Data for this exercise =>
--------------------------------
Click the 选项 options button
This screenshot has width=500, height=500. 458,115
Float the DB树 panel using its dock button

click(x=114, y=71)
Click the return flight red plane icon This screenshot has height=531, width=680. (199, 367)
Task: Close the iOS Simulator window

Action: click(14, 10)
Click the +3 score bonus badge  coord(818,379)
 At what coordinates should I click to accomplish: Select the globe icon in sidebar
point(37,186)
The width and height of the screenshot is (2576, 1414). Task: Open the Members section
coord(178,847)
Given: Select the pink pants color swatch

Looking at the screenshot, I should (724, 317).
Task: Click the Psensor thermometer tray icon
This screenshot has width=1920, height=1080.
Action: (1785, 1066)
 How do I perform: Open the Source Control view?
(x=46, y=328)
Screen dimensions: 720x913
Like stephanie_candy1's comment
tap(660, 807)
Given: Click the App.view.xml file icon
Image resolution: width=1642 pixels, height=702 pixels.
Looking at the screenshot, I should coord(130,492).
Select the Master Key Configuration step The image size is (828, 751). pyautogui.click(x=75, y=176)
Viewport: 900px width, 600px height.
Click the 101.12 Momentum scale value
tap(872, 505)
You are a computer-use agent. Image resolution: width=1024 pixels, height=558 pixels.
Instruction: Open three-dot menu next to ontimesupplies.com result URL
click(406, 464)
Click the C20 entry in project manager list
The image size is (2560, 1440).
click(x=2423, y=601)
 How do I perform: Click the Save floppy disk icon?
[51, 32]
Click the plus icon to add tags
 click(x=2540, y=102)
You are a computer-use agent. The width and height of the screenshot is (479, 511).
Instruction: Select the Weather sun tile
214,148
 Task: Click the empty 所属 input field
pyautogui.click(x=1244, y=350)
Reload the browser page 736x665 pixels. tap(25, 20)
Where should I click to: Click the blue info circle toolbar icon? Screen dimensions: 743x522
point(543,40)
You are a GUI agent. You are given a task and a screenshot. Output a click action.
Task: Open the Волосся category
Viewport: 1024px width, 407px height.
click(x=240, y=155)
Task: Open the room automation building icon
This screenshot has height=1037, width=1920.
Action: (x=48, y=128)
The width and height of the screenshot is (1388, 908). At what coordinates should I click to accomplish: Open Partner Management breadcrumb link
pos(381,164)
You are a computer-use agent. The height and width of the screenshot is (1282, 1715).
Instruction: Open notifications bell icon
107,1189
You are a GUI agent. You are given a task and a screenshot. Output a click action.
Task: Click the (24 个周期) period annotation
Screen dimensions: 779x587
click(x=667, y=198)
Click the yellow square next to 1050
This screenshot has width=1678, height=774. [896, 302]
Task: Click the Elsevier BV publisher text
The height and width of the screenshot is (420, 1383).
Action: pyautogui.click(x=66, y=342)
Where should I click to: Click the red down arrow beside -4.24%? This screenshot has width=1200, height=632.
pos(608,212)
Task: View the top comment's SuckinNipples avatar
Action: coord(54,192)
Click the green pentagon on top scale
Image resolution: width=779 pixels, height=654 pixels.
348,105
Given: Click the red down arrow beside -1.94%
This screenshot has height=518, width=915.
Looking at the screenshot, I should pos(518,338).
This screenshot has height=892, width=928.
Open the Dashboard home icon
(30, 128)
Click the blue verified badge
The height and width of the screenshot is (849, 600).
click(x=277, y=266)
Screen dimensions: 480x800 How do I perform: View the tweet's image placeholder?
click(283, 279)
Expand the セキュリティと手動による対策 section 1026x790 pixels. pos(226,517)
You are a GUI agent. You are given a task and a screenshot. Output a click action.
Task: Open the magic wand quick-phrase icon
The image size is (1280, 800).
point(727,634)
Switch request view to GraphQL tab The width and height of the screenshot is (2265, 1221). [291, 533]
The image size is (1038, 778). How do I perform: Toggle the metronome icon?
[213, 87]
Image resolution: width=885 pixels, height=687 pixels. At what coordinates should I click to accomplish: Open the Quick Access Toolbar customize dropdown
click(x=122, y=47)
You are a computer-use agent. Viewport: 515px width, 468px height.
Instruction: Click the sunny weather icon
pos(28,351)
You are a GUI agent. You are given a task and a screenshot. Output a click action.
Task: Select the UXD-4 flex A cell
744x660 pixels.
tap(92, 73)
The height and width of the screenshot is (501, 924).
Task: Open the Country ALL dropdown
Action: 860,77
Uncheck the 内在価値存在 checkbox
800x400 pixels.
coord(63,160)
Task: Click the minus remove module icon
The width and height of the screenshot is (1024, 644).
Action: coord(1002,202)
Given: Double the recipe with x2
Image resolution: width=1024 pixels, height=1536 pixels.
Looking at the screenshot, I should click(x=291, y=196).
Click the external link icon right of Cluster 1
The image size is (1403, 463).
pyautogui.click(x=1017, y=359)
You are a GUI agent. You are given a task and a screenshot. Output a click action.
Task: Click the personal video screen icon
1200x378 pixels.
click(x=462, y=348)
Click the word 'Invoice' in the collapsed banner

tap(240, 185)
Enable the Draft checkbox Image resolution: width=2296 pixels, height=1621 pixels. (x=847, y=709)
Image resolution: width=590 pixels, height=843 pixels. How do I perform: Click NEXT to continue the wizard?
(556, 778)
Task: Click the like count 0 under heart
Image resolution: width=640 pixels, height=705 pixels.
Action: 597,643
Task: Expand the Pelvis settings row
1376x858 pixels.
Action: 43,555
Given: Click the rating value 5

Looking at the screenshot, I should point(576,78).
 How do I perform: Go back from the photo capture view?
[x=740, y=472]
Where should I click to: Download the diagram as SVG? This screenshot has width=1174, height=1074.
--------------------------------
Written exercise => Reproduce all of the entries above word for word, keeping every line in its original order and changing nothing.

Written answer =>
Click the 选项 options button
This screenshot has width=500, height=500. 458,115
Float the DB树 panel using its dock button

click(x=114, y=71)
Click the return flight red plane icon This screenshot has height=531, width=680. (199, 367)
Task: Close the iOS Simulator window

Action: click(14, 10)
Click the +3 score bonus badge  coord(818,379)
 At what coordinates should I click to accomplish: Select the globe icon in sidebar
point(37,186)
The width and height of the screenshot is (2576, 1414). Task: Open the Members section
coord(178,847)
Given: Select the pink pants color swatch

Looking at the screenshot, I should (724, 317).
Task: Click the Psensor thermometer tray icon
This screenshot has width=1920, height=1080.
Action: (1785, 1066)
 How do I perform: Open the Source Control view?
(x=46, y=328)
Screen dimensions: 720x913
Like stephanie_candy1's comment
tap(660, 807)
Given: Click the App.view.xml file icon
Image resolution: width=1642 pixels, height=702 pixels.
Looking at the screenshot, I should coord(130,492).
Select the Master Key Configuration step The image size is (828, 751). pyautogui.click(x=75, y=176)
Viewport: 900px width, 600px height.
Click the 101.12 Momentum scale value
tap(872, 505)
You are a computer-use agent. Image resolution: width=1024 pixels, height=558 pixels.
Instruction: Open three-dot menu next to ontimesupplies.com result URL
click(406, 464)
Click the C20 entry in project manager list
The image size is (2560, 1440).
click(x=2423, y=601)
 How do I perform: Click the Save floppy disk icon?
[51, 32]
Click the plus icon to add tags
 click(x=2540, y=102)
You are a computer-use agent. The width and height of the screenshot is (479, 511).
Instruction: Select the Weather sun tile
214,148
 Task: Click the empty 所属 input field
pyautogui.click(x=1244, y=350)
Reload the browser page 736x665 pixels. tap(25, 20)
Where should I click to: Click the blue info circle toolbar icon? Screen dimensions: 743x522
point(543,40)
You are a GUI agent. You are given a task and a screenshot. Output a click action.
Task: Open the Волосся category
Viewport: 1024px width, 407px height.
click(x=240, y=155)
Task: Open the room automation building icon
This screenshot has height=1037, width=1920.
Action: (x=48, y=128)
The width and height of the screenshot is (1388, 908). At what coordinates should I click to accomplish: Open Partner Management breadcrumb link
pos(381,164)
You are a computer-use agent. The height and width of the screenshot is (1282, 1715).
Instruction: Open notifications bell icon
107,1189
You are a GUI agent. You are given a task and a screenshot. Output a click action.
Task: Click the (24 个周期) period annotation
Screen dimensions: 779x587
click(x=667, y=198)
Click the yellow square next to 1050
This screenshot has width=1678, height=774. [896, 302]
Task: Click the Elsevier BV publisher text
The height and width of the screenshot is (420, 1383).
Action: pyautogui.click(x=66, y=342)
Where should I click to: Click the red down arrow beside -4.24%? This screenshot has width=1200, height=632.
pos(608,212)
Task: View the top comment's SuckinNipples avatar
Action: coord(54,192)
Click the green pentagon on top scale
Image resolution: width=779 pixels, height=654 pixels.
348,105
Given: Click the red down arrow beside -1.94%
This screenshot has height=518, width=915.
Looking at the screenshot, I should pos(518,338).
This screenshot has height=892, width=928.
Open the Dashboard home icon
(30, 128)
Click the blue verified badge
The height and width of the screenshot is (849, 600).
click(x=277, y=266)
Screen dimensions: 480x800 How do I perform: View the tweet's image placeholder?
click(283, 279)
Expand the セキュリティと手動による対策 section 1026x790 pixels. pos(226,517)
You are a GUI agent. You are given a task and a screenshot. Output a click action.
Task: Open the magic wand quick-phrase icon
The image size is (1280, 800).
point(727,634)
Switch request view to GraphQL tab The width and height of the screenshot is (2265, 1221). [291, 533]
The image size is (1038, 778). How do I perform: Toggle the metronome icon?
[213, 87]
Image resolution: width=885 pixels, height=687 pixels. At what coordinates should I click to accomplish: Open the Quick Access Toolbar customize dropdown
click(x=122, y=47)
You are a computer-use agent. Viewport: 515px width, 468px height.
Instruction: Click the sunny weather icon
pos(28,351)
You are a GUI agent. You are given a task and a screenshot. Output a click action.
Task: Select the UXD-4 flex A cell
744x660 pixels.
tap(92, 73)
The height and width of the screenshot is (501, 924).
Task: Open the Country ALL dropdown
Action: 860,77
Uncheck the 内在価値存在 checkbox
800x400 pixels.
coord(63,160)
Task: Click the minus remove module icon
The width and height of the screenshot is (1024, 644).
Action: coord(1002,202)
Given: Double the recipe with x2
Image resolution: width=1024 pixels, height=1536 pixels.
Looking at the screenshot, I should click(x=291, y=196).
Click the external link icon right of Cluster 1
The image size is (1403, 463).
pyautogui.click(x=1017, y=359)
You are a GUI agent. You are given a task and a screenshot. Output a click action.
Task: Click the personal video screen icon
1200x378 pixels.
click(x=462, y=348)
Click the word 'Invoice' in the collapsed banner

tap(240, 185)
Enable the Draft checkbox Image resolution: width=2296 pixels, height=1621 pixels. (x=847, y=709)
Image resolution: width=590 pixels, height=843 pixels. How do I perform: Click NEXT to continue the wizard?
(556, 778)
Task: Click the like count 0 under heart
Image resolution: width=640 pixels, height=705 pixels.
Action: 597,643
Task: Expand the Pelvis settings row
1376x858 pixels.
Action: 43,555
Given: Click the rating value 5

Looking at the screenshot, I should point(576,78).
 How do I perform: Go back from the photo capture view?
[x=740, y=472]
Where should I click to: Download the diagram as SVG? This screenshot has width=1174, height=1074.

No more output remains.